И вот зима. Вечер. Я на троллейбусе возвращаюсь откуда-то домой, в общежитие. В салоне почти заняты сидячие места, да стоят человек пять-шесть. На одной из остановок в троллейбус ввалила толпа мужиков, человек пять и тут же в атмосфере запахло горелым. Оживленная речь их была разбавлена такими крепкими выражениями, что стало ясно, этим словам на улице не учатся, за ними надо ехать в места не столь отдаленные. Один мужчина средних лет, приятной, интеллигентной внешности сделал им замечание, чем привлек к себе внимание, не сулящее ничего хорошего. Было такое чувство, словно это свора собак набросилась на чужака. Словесная перепалка вот-вот готова была перерасти в драку. Женщина, сопровождавшая мужчину, пыталась вытолкать его на очередной остановке, но он решительно отказался, скорее из чувства гордости, как мне показалось. Надо было что-то делать. Привычным жестом «набросив» на лицо маску суровой официальности, я стал продвигаться в сторону разрастающегося скандала, хорошо поставленным «сержантским» голосом предупреждая свое появление.
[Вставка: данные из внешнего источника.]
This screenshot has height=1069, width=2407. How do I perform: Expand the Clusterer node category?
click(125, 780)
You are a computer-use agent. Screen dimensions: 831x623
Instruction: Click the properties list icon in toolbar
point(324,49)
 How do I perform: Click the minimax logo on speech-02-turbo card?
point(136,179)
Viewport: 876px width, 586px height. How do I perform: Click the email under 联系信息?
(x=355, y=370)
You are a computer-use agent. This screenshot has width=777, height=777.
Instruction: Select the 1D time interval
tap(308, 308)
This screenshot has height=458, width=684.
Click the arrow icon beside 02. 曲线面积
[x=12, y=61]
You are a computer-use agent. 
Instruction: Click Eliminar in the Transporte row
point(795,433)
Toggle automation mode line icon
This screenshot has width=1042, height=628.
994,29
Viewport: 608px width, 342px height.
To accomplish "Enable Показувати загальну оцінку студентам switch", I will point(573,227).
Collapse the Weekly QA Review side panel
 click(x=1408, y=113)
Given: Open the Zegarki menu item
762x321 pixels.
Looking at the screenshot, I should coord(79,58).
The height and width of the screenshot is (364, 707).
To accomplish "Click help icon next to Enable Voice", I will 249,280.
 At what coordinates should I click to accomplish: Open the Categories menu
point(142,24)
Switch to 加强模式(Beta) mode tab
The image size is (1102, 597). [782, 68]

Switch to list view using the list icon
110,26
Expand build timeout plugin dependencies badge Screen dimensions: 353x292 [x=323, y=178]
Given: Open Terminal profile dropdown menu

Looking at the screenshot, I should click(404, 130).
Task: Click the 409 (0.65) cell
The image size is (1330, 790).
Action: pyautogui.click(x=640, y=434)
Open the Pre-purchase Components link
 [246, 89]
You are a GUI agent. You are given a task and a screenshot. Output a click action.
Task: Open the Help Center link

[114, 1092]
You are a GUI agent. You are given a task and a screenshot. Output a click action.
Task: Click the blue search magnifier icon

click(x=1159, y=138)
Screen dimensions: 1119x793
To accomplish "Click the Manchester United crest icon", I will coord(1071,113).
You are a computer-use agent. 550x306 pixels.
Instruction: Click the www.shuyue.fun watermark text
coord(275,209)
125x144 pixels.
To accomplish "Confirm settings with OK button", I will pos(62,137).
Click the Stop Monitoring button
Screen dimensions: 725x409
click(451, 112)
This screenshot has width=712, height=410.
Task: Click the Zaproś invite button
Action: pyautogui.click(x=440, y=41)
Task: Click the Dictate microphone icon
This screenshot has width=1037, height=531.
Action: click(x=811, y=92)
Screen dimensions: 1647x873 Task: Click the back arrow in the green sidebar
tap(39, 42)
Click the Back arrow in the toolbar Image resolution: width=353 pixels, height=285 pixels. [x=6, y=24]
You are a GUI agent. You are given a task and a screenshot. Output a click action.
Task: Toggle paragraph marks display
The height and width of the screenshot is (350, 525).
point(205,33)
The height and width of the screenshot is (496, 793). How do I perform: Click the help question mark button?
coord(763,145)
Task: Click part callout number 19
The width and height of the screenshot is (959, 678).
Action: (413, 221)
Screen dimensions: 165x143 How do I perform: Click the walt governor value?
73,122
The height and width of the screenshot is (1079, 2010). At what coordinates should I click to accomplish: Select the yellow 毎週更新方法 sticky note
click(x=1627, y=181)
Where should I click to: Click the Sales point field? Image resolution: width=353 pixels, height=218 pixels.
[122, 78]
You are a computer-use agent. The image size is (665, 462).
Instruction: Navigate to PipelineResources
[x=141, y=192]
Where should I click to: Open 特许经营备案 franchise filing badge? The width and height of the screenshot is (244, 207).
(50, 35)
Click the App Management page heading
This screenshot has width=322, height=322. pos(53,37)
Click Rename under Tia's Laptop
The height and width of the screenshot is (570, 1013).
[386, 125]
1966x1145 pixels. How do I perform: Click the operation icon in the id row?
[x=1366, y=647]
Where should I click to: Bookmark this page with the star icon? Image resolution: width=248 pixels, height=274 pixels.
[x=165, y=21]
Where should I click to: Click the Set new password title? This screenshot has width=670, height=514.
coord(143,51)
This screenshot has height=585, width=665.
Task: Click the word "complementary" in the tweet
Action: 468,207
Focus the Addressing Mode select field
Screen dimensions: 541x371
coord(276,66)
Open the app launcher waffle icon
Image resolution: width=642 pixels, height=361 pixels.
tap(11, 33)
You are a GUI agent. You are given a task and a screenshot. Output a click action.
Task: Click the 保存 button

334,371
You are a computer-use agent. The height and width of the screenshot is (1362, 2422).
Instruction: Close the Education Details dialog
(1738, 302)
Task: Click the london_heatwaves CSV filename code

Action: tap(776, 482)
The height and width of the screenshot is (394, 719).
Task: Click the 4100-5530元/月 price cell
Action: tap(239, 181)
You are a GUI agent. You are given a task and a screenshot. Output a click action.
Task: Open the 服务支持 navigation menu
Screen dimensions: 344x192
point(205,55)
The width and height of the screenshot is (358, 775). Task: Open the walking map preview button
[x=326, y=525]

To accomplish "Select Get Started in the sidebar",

Войдя в самую гущу ссорящихся, я стал «качать права». Хулиганы оробели и потихоньку стали утихать. И тут пожилой человек, который сидел в сторонке и, как мне казалось, не имел к ним отношения, «поехал» на меня, а вам, мол, что надо, Вы кто такой? Я автоматически опустил на него свой строгий взгляд и спросил, «Как, и Вы тоже с ними?». Глаза наши встретились и в тот же миг я пожалел, что встрял в эту историю. На меня смотрели глаза матерого волчищи. Этому человеку было лет за сорок (против меня, двадцатипятилетнего). В том, как он спросил, как сидел, да и во всем его облике чувствовалась крепкая лагерная закалка, какая-то незнакомая мне внутренняя сила. Он не просто смотрел мне в глаза, он высматривал, по глазам пытался узнать, кто я. Я чувствовал, что он высматривает: чувство неуверенности, растерянности, может и страха
Как-то так вышло, что я в детстве считал неприличным, смотреть человеку в глаза. И в армии, когда меня оставили в сержантской школе командиром отделения, у меня стали возникать из-за этого проблемы, суть которых до меня дошла не сразу. Только когда один из курсантов, в очередной конфликтной ситуации бросил мне в лицо: «А почему Вы, товарищ сержант, в глаза не смотрите, если считаете себя правым?», я понял чего мне не достает, и стал работать над собой. В умении смотреть в глаза я достиг таких успехов, что мог, не говоря провинившемуся ни слова, строго посмотреть на него и этого бывало достаточно. Это конечно смешно, но мне казалось, что при желании я могу своим взглядом и в землю вогнать, сквозь казарменный пол, ежели что не так.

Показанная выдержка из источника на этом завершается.